12b: Deep Neural Nets

Image recognition by a deep neural net

Convolution: a neuron looks for patterns in a small portion (10×10 px) of an image (256×256 px), the process is repeated by moving this small area little by litte.

Pooling: The result of the convolution is computed as a point for each portion analyzed. By a similar step by step process, a small set of points are computed into values by choosing the maximum value (“max pooling”).

By reproducing the pooling process multiple times (100x), and feeding it to a neural net, it will compute how likely the initial image is recognized as a known category.


A small number of neurons (~2), the “hidden layer“, a bottleneck of neurons between two columns of multiple neurons (~10) is used to obtain output values z[n] that are the same as input values x[n].

Such results implies that a form a generalization is accomplished by the hidden layer, or rather, a form of encoded generalization, as the actual parameters of the bottleneck of neurons seems not so obvious to understand.

Materials provided
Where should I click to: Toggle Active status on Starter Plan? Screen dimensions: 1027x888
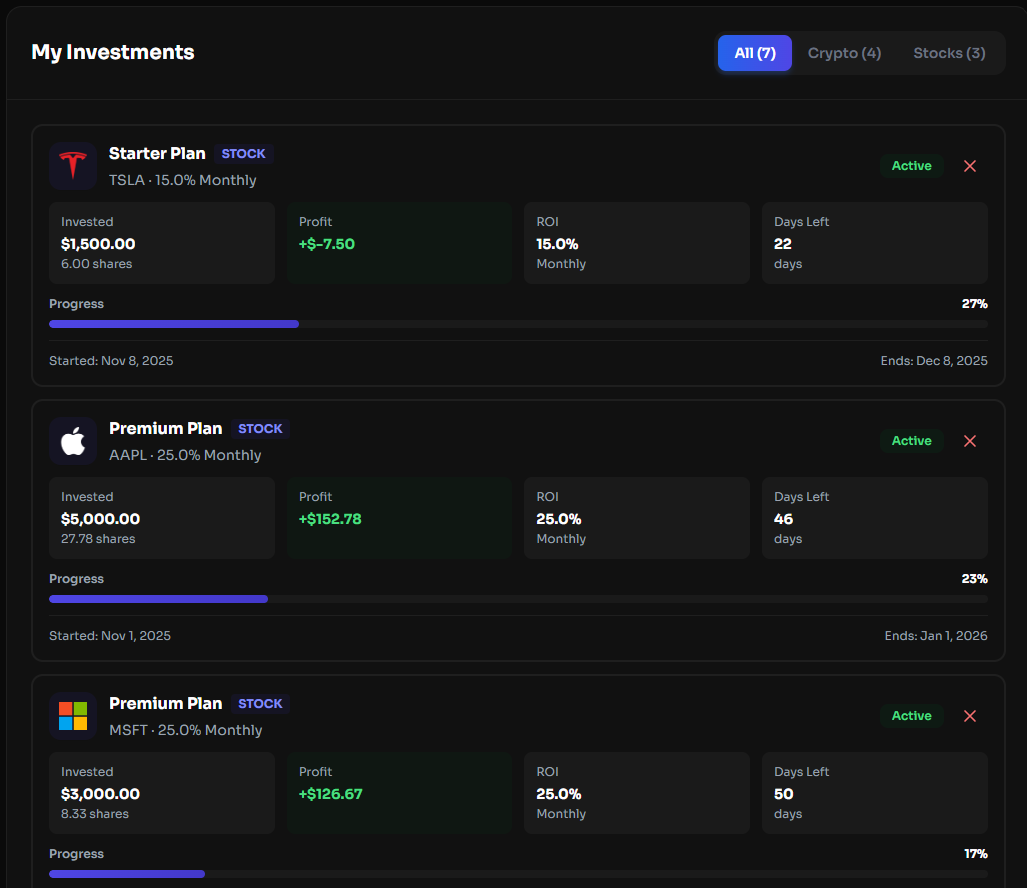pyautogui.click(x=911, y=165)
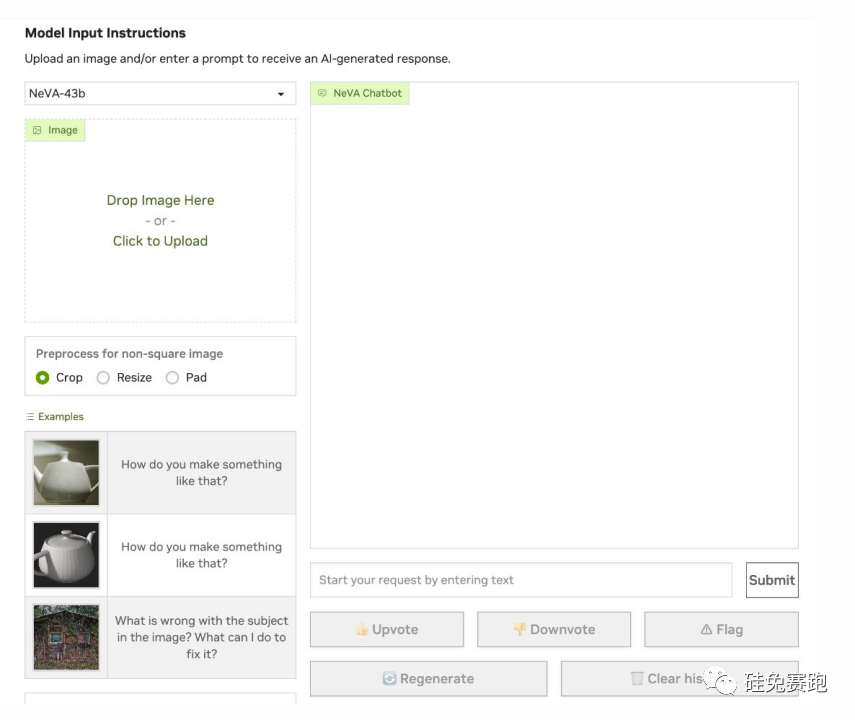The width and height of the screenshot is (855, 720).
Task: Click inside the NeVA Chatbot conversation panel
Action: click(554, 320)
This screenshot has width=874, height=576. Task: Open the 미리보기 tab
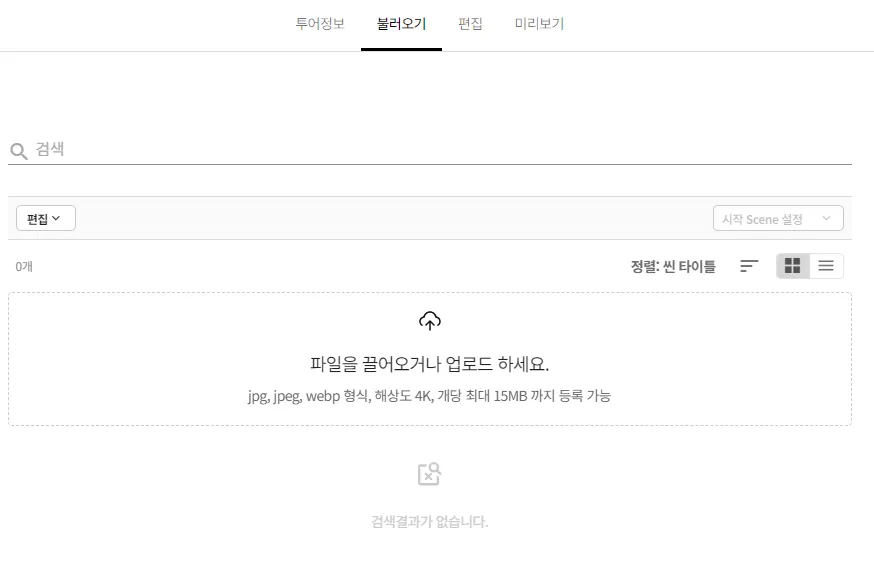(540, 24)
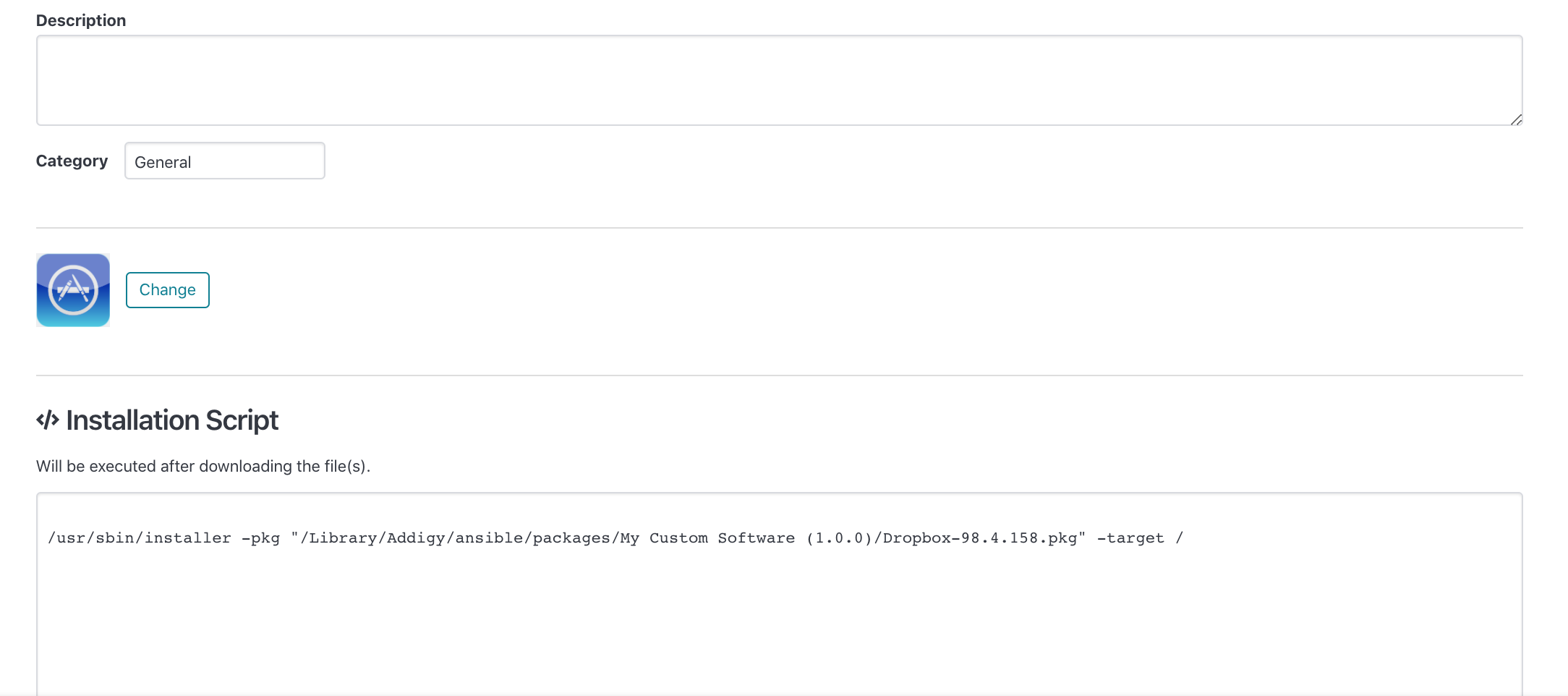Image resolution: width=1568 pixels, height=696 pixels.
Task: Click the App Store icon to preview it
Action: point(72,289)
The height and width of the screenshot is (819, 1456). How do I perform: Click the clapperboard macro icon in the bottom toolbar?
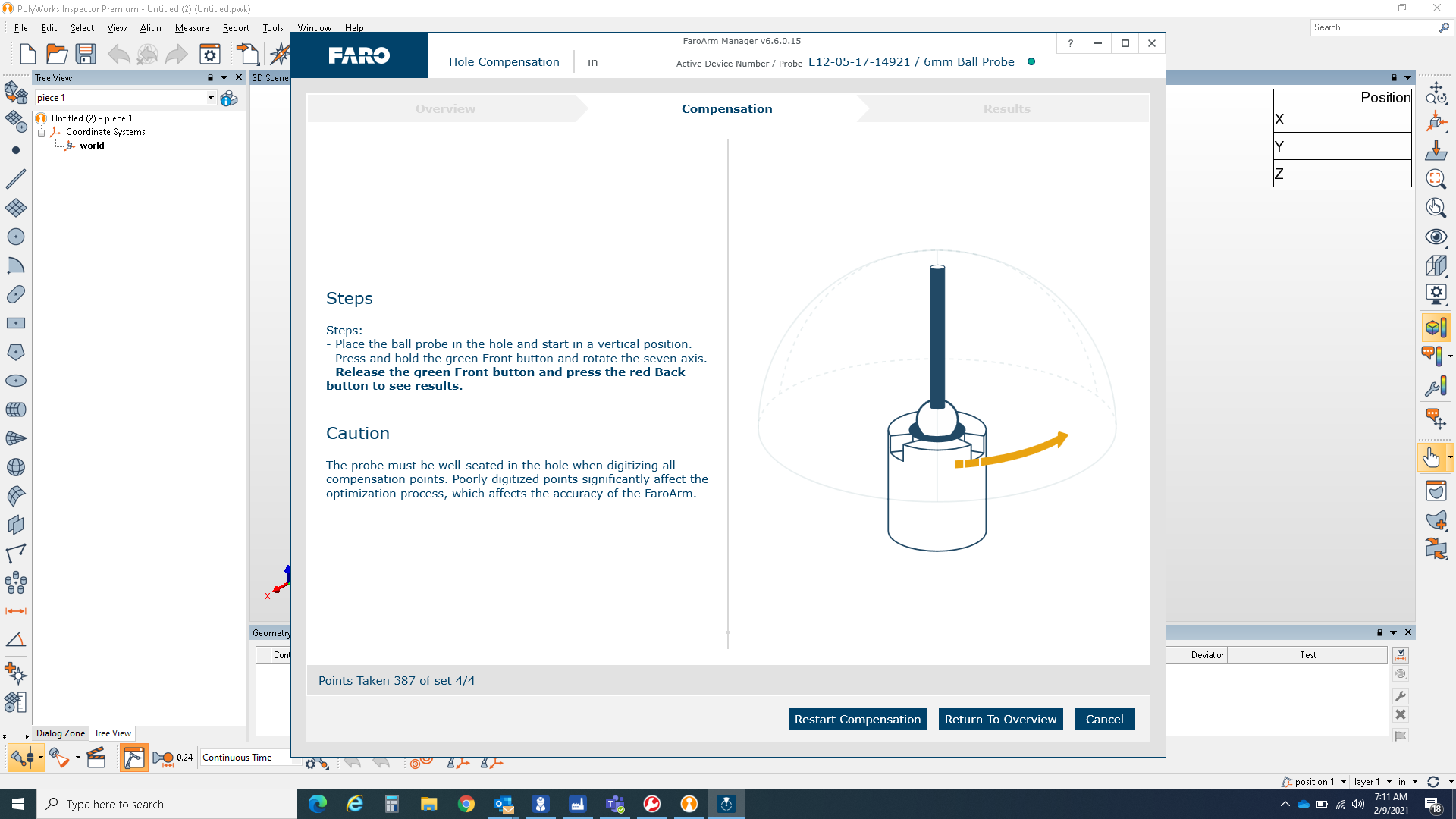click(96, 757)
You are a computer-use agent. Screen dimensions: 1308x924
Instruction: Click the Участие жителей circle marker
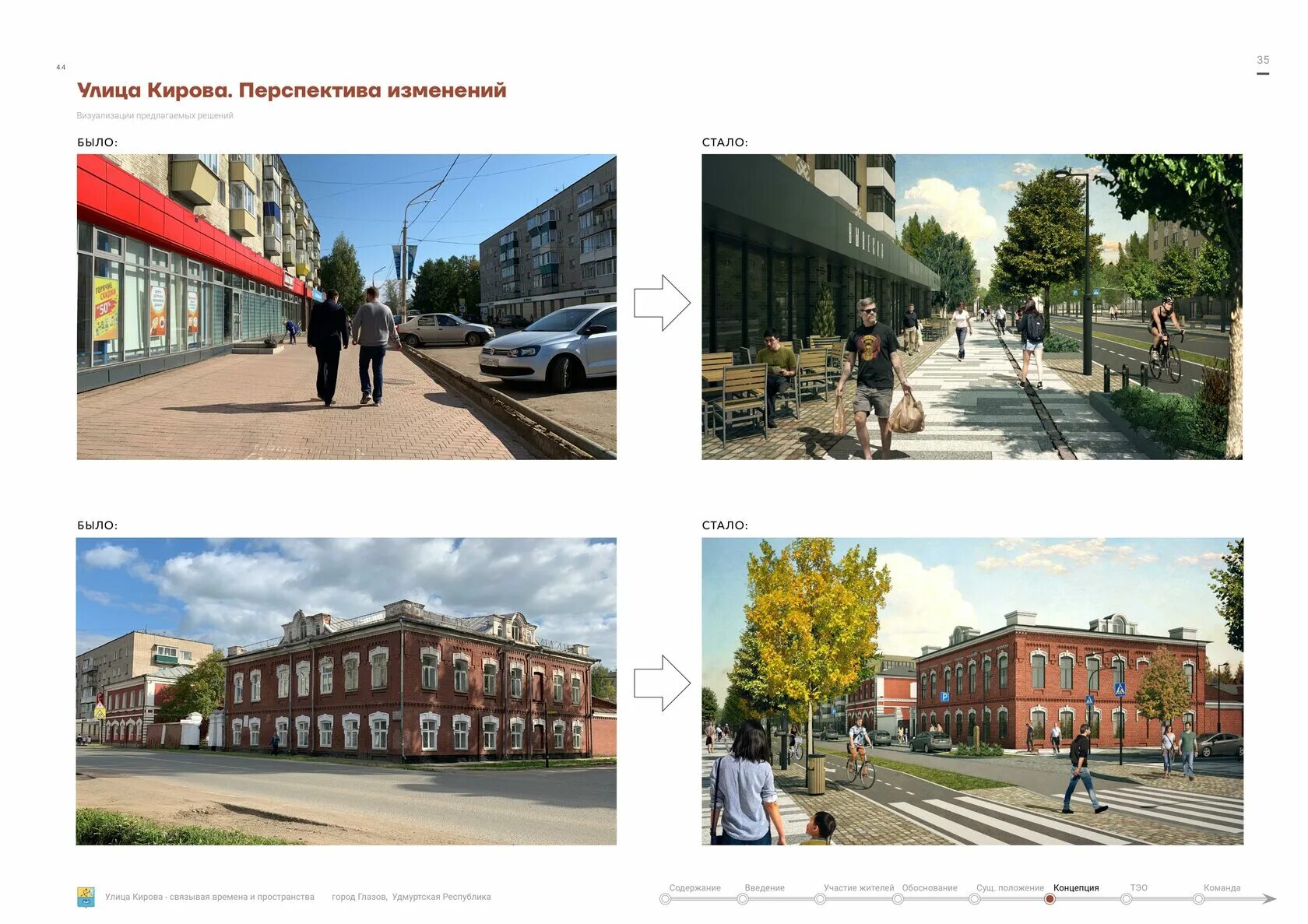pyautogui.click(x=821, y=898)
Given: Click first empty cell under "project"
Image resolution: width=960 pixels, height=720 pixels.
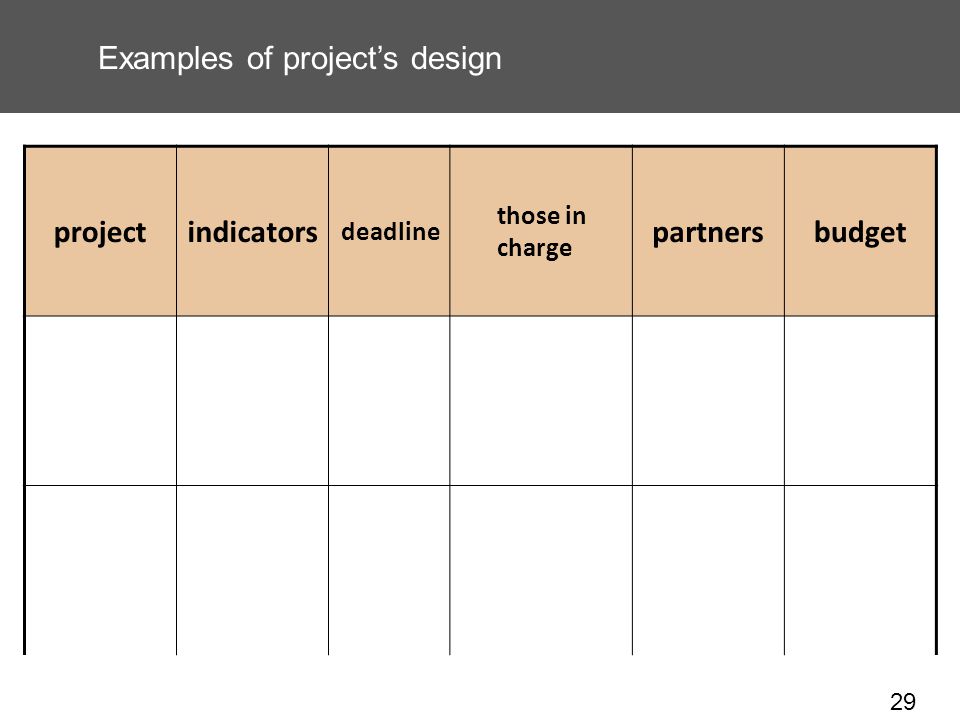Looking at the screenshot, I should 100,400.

Task requirements
(1) According to the text on deep neural nets, what is the name of the small bottleneck of neurons between two columns of neurons?
(2) Turn the records from the line containing "You are a computer-use" down to the end of the records into a two-column CSV with the columns ask and response. Give one row for each thing asked, with its text and its answer each in a single quoted field, line breaks replaced by spaces, and the pictures left out.

Solutions
(1) The hidden layer.

(2)
ask,response
"You are a computer-use agent. Screen dimensions: 1308x924 Instruction: Click the Участие жителей circle marker","pyautogui.click(x=821, y=898)"
"Given: Click first empty cell under ""project"" Image resolution: width=960 pixels, height=720 pixels.","Looking at the screenshot, I should 100,400."